A concept that is gathering some momentum after recent events is a 'steady-state economy'.
This concept was introduced by Herman Daly, a US-based academic in ecological economics. His approach to economics is based on the simple fact that the size of the Earth, and the resources it contains, are finite. We only have a limited amount of air, water, land, minerals and other natural resources. Fixed. We can't create any more.
So, pursuing continuous economic growth, that does not take into account the finite nature of these resources, is clearly a strategy that will ultimately fail. Even the most hard-nosed capitalist must understand this logic.
Daly advocates a form of capitalism that does not relentlessly pursue growth. His model is all about switching our focus from quantitative growth to qualitative development. It doesn't mean that our standard of living would regress to living in caves.
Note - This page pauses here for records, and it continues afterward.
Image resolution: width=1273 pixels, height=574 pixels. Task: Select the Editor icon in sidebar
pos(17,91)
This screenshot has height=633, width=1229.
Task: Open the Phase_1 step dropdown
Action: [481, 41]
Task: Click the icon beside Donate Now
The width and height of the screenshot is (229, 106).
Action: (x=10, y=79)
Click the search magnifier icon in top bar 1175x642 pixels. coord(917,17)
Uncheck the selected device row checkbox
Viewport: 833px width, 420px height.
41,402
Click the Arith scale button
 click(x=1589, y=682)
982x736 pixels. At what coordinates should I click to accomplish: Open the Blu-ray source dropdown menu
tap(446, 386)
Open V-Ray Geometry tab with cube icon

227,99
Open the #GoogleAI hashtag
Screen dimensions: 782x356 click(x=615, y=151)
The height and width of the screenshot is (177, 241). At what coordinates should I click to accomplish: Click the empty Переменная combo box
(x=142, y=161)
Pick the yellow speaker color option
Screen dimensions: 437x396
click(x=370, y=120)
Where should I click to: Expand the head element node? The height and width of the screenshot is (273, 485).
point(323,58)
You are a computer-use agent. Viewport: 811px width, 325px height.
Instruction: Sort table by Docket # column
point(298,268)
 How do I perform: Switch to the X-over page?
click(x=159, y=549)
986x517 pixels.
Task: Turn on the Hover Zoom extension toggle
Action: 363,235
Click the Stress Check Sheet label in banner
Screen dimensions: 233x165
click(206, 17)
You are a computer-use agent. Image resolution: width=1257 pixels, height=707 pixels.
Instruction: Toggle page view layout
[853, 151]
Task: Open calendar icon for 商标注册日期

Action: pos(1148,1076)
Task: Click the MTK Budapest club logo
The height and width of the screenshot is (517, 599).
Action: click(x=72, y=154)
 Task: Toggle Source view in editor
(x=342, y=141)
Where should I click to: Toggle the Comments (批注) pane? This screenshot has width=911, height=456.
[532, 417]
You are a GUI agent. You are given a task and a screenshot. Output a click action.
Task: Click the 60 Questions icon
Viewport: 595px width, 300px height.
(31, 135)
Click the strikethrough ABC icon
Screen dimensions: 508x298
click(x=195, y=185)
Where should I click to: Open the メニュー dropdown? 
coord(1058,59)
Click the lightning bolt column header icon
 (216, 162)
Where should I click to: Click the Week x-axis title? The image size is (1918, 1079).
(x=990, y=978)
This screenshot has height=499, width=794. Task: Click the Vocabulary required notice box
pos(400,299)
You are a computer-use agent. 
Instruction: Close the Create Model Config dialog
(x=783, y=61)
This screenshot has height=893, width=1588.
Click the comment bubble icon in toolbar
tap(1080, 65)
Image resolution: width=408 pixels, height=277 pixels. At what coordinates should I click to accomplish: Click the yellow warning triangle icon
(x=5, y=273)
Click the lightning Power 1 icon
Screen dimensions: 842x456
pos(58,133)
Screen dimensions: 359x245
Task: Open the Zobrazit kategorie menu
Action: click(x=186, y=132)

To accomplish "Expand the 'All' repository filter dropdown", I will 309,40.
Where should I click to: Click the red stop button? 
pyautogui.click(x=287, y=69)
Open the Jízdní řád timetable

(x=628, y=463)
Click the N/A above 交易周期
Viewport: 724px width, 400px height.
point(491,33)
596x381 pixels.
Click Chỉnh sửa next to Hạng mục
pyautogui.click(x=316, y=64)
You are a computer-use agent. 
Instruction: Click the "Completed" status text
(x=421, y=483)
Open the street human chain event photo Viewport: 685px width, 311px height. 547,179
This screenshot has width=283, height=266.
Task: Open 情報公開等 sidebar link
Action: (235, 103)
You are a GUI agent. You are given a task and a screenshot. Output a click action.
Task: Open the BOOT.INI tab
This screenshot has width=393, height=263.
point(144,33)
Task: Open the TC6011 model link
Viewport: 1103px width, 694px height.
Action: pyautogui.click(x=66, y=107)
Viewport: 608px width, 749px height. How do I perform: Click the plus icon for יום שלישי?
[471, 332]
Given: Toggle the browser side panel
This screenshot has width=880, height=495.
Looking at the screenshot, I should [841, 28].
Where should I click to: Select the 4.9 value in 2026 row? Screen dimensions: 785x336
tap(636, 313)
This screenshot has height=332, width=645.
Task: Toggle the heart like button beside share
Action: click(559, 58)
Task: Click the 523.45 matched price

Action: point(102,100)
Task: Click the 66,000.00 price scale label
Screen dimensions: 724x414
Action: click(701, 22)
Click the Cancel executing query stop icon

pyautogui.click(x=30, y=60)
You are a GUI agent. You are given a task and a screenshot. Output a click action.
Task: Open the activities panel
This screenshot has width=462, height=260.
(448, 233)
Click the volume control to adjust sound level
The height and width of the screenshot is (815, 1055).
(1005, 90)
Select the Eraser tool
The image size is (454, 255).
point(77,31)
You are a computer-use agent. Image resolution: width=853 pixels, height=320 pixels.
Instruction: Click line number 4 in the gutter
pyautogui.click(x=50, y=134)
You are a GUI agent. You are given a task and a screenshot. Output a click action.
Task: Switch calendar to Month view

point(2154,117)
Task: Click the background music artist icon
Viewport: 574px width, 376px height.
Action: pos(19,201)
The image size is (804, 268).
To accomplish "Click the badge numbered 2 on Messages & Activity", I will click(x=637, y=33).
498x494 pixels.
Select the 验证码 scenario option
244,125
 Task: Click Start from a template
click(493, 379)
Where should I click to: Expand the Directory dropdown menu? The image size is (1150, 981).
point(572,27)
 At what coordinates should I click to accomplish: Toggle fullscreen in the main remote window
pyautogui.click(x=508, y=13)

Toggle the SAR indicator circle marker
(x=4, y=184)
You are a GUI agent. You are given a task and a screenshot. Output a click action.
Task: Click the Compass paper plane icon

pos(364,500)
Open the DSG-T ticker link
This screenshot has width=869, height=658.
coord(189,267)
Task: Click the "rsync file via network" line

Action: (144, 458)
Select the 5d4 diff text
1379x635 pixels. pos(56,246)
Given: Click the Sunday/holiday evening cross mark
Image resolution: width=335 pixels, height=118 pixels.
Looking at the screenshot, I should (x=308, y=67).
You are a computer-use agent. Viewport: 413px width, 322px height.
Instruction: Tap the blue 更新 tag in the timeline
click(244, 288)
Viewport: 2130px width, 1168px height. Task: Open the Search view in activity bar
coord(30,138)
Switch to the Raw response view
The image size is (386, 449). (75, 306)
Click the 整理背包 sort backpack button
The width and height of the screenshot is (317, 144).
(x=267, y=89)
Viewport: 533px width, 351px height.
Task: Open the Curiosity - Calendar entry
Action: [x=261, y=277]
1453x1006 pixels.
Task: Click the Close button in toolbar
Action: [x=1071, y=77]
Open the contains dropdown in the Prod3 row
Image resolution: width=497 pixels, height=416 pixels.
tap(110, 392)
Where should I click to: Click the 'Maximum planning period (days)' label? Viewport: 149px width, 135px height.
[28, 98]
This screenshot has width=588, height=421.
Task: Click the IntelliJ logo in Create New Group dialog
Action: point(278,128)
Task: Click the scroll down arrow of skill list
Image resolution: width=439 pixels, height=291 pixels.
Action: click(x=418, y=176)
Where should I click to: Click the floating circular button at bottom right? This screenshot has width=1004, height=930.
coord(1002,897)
In fact, quite the opposite - our standard of living would improve, with an improved environment to live in and with more time to enjoy it.
But, whilst the 'masters of the universe' in governments and institutions such as the World Bank debate the latest bail-out, tax cuts or interest rate decisions, what can we as individuals actually do?
Julia Marton-Lefevre, the director general of the International Union for Conservation of Nature, was asked this question recently and succinctly replied: "Vote. Or better yet, get involved in politics at any level and advocate green economics."